But that is when the story shifted.

A challenging second term

The challenges inherent in having two centres of power — 10 Janpath and what was then 7 Race Course Road; Sonia Gandhi and PM Singh — became more apparent in the second term. Suddenly, Singh began looking weak and a man who was holding the office but not exercising power. The baggage of the first term — in terms of arbitrary allocation of resources in exchange for possible benefits from cronies by members of alliance partners — came to public light. Singh began looking compromised, with his biggest asset of integrity under question. The contradictions within his own government — between the two most senior ministers; between Congress and allies; within allies — became a subject of everyday debate. And the man who was feted for having no ambition came across as someone who would tolerate anything for the sake of power, taking away his moral authority.

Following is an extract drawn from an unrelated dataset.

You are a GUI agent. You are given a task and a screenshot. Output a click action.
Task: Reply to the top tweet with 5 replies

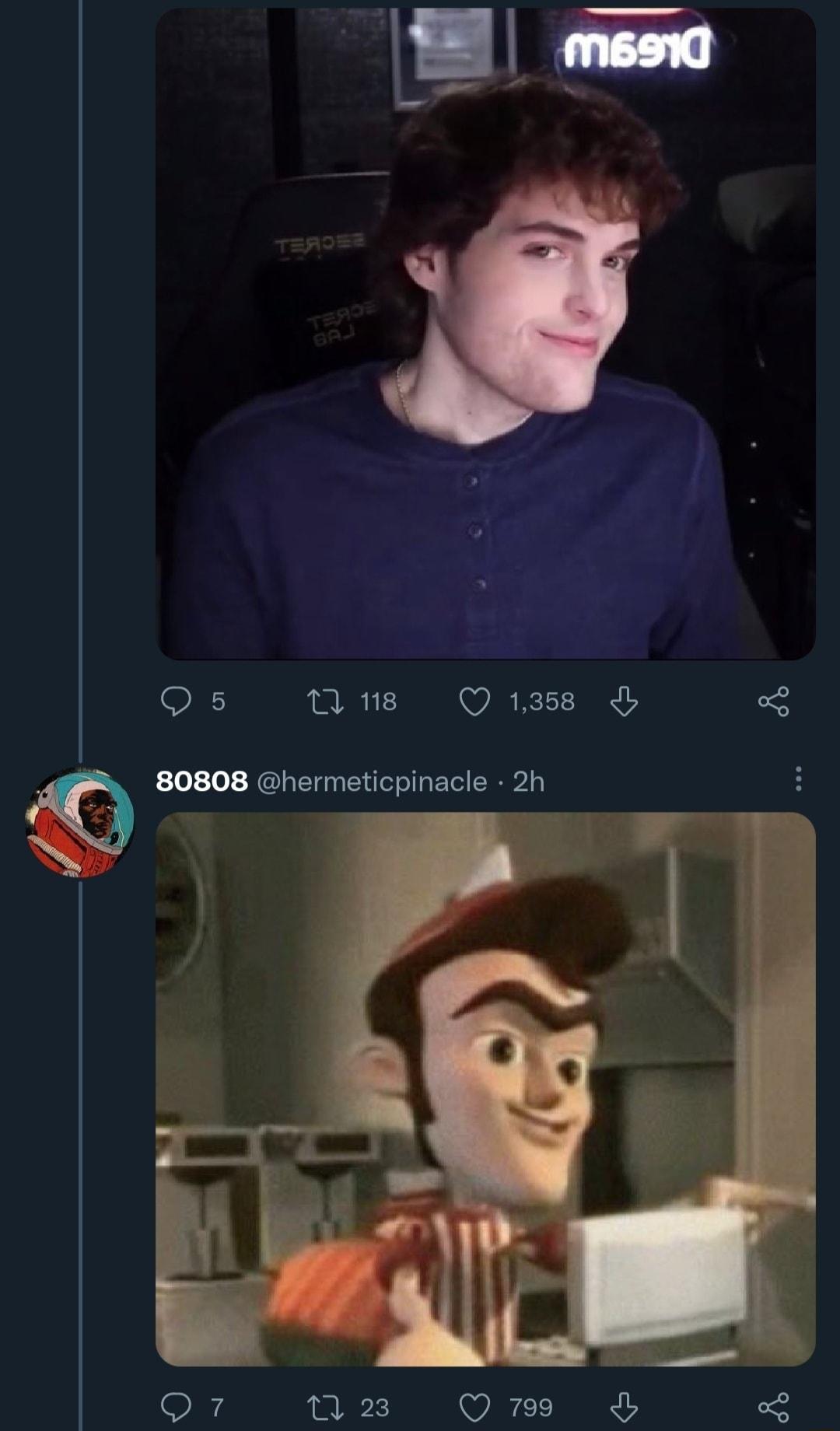[x=176, y=702]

The dip in the economy and spike in prices took away his other USP, of a credible economic manager, with the wider electorate while his government’s decision to impose policies such as retrospective taxation eroded Singh’s appeal with international capital. Singh’s inability to recognise that new forms of media, including social media, were changing how politics was conducted left his government way behind in the public sphere. His inability to manage new forms of mass mobilisation exemplified by the anti-corruption movement led by Arvind Kejriwal eroded both the government’s authority and political legitimacy. His inability to address the increasing grievances of corporate India, which had, for all of the party’s rhetoric, been a part of the Congress coalition, left him without powerful backers. And his inability to stand up to Rahul Gandhi — who tore an ordinance agreed upon by the cabinet in a direct affront to prime ministerial authority — left Singh, at the very end of his political life, appear like an almost forlorn figure.

The end of a political journey

All of this coincided with the rise of Narendra Modi and his political genius in combining the idea of development, the projection of strength, the subtext of Hindutva, the promise of a clean government to offer an alternative. Building that alternative involved discrediting Singh and his record entirely for the competitiveness of Indian elections leaves no space for nuance. The Bharatiya Janata Party carried out the political demolition job on Singh effectively, destroying the Congress electorally, and reshaping India by coming to power in 2014. But it won’t be a surprise if Modi himself recognises that he has built on the legacy left behind by Singh.

Also Read | PM Modi condoles Manmohan Singh's death: 'One of India's most distinguished leaders'

Be it the need to deregulate sectors, reduce the overwhelming role of the State in private enterprise, and encourage and embrace the private sector or build a digital identity that could overcome the perennial challenge of welfare delivery; be it the strategic embrace of the West and the recognition that deeper ties with Washington are critical for India to develop and deal with its geopolitical challenges or the realisation that connectivity in the wider subcontinent and improvement of border infrastructure are key for security, India’s current PM and last PM have more in common that their supporters would like to admit.

And in that itself lies Manmohan Singh’s finest political legacy. His 1991 reforms trusted Indian citizens over the Indian State, liberated mind sets and created unprecedented opportunities. His prime ministerial stint was a part of the post-1991 continuum where, despite their differences, all governments have sought to champion a mix of economic reforms and welfare internally and closer ties with the West while retaining strategic autonomy externally.

Manmohan Singh, along with his old boss PV Narasimha Rao, his predecessor Atal Bihari Vajpayee and his successor Narendra Modi can be safely described as a part of the quartet who have shaped the India of today in more critical ways than anyone else in the last five decades. For a Sikh boy who saw the ravages of Partition and rose from nothing to lead the world’s largest democracy, it was a life lived well, lived fully, lived with dignity, and lived with tremendous public impact.